Source data:
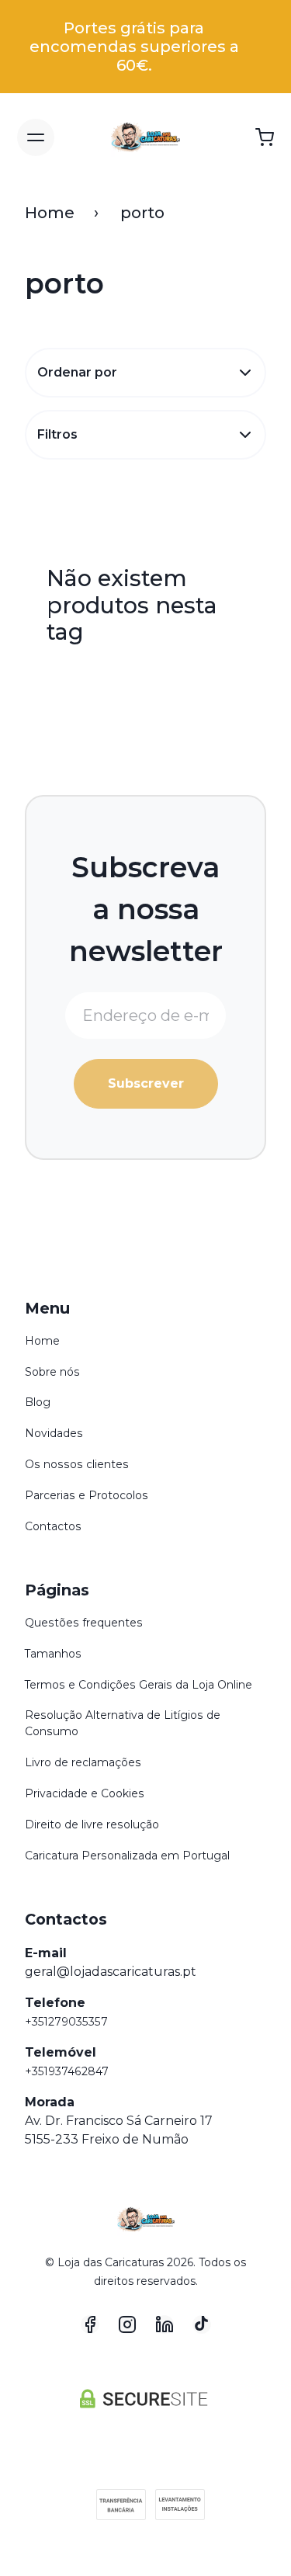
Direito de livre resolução (92, 1824)
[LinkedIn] (164, 2324)
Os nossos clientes (77, 1464)
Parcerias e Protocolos (86, 1495)
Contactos (53, 1526)
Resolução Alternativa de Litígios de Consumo (122, 1723)
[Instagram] (127, 2324)
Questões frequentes (84, 1622)
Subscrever (146, 1083)
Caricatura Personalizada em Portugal (127, 1855)
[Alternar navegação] (35, 137)
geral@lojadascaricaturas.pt (110, 1971)
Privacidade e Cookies (84, 1793)
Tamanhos (53, 1653)
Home (49, 212)
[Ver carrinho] (264, 137)
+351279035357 (66, 2021)
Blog (37, 1402)
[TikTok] (201, 2324)
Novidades (54, 1433)
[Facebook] (90, 2324)
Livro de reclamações (83, 1762)
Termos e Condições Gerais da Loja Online (138, 1685)
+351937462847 (67, 2071)
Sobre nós (52, 1372)
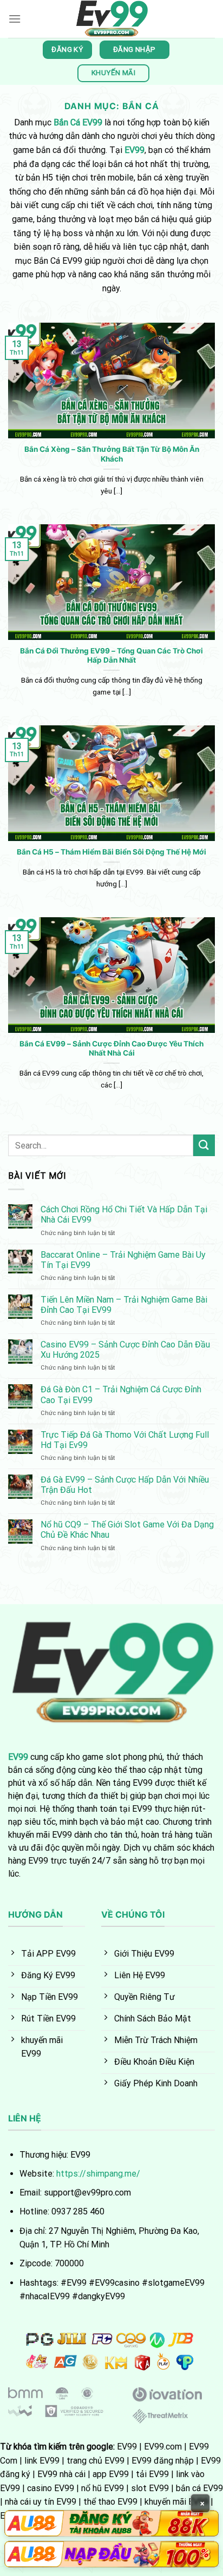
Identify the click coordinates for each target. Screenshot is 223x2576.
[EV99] (111, 19)
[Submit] (204, 1145)
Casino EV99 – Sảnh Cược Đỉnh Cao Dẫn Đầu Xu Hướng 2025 (125, 1349)
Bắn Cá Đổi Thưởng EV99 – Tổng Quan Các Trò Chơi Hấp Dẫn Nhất (111, 655)
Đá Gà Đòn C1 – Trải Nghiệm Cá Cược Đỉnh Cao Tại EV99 (121, 1394)
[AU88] (111, 2523)
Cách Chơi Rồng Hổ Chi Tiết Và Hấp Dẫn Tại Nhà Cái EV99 (124, 1214)
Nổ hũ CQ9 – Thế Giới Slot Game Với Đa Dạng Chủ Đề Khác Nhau (127, 1529)
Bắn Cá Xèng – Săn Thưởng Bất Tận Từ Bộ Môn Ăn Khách (111, 454)
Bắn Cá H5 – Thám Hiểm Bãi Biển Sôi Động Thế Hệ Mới (111, 851)
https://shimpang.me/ (98, 2173)
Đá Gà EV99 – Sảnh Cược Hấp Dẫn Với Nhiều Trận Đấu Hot (125, 1484)
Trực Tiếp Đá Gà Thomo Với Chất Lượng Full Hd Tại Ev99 (125, 1440)
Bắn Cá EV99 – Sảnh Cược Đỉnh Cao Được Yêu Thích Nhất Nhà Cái (111, 1048)
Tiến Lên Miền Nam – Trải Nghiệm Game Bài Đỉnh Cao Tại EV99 (124, 1304)
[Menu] (14, 18)
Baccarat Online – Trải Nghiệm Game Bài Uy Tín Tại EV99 (123, 1260)
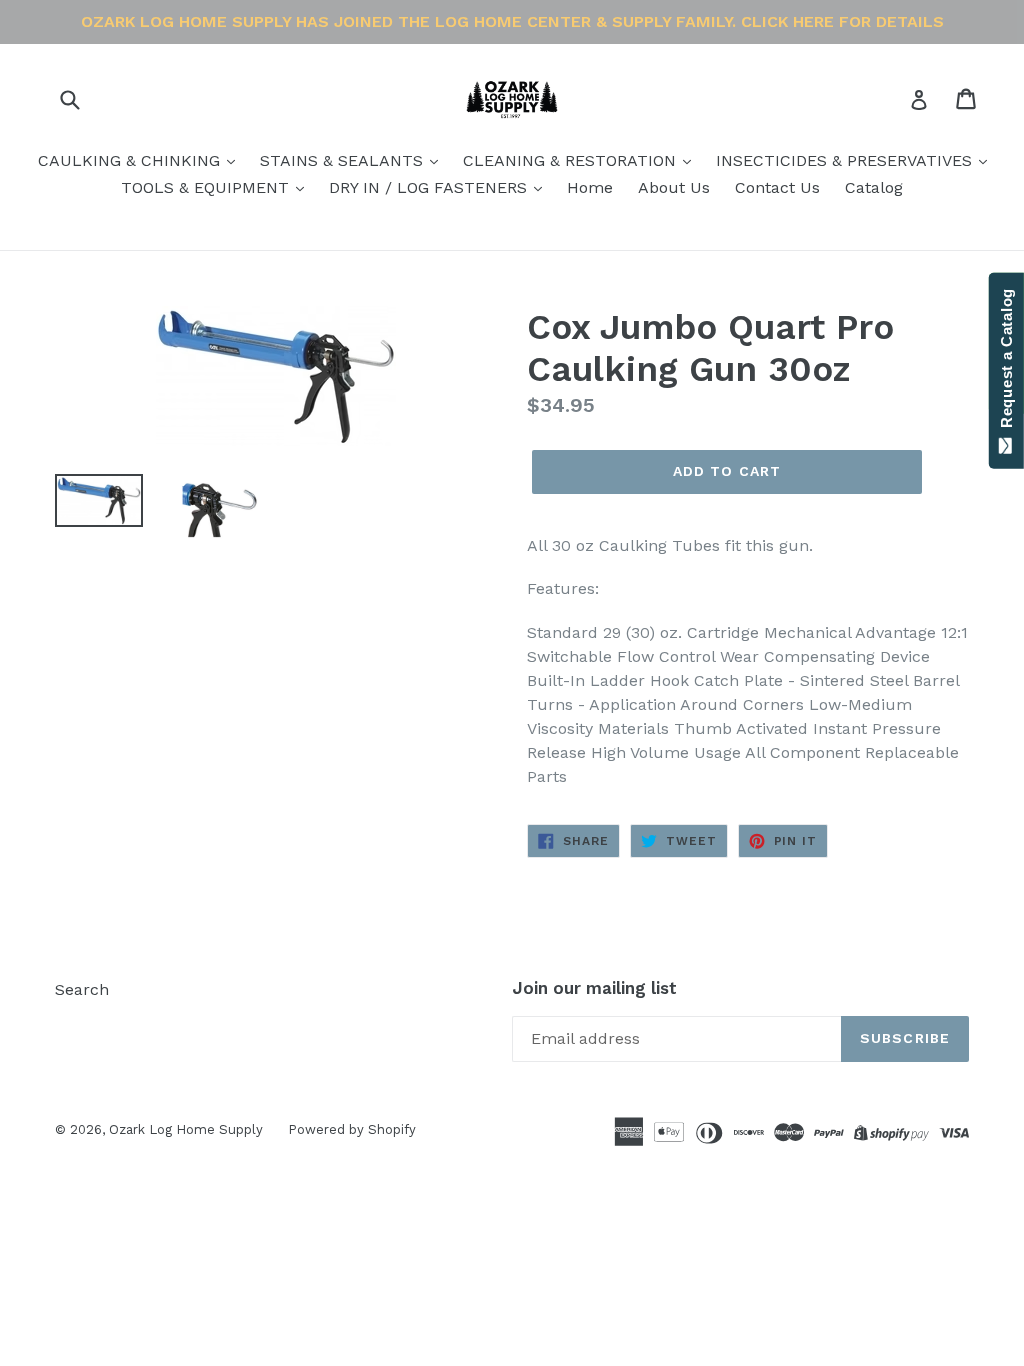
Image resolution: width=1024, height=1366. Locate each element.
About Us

Your instructions:
Repeat exactly and only the lines from the start of the data above through the line that holds "Questões frequentes (84, 1622)", inclusive. Pictures do not belong in the copy.

Reply to the exercise:
Direito de livre resolução (92, 1824)
[LinkedIn] (164, 2324)
Os nossos clientes (77, 1464)
Parcerias e Protocolos (86, 1495)
Contactos (53, 1526)
Resolução Alternativa de Litígios de Consumo (122, 1723)
[Instagram] (127, 2324)
Questões frequentes (84, 1622)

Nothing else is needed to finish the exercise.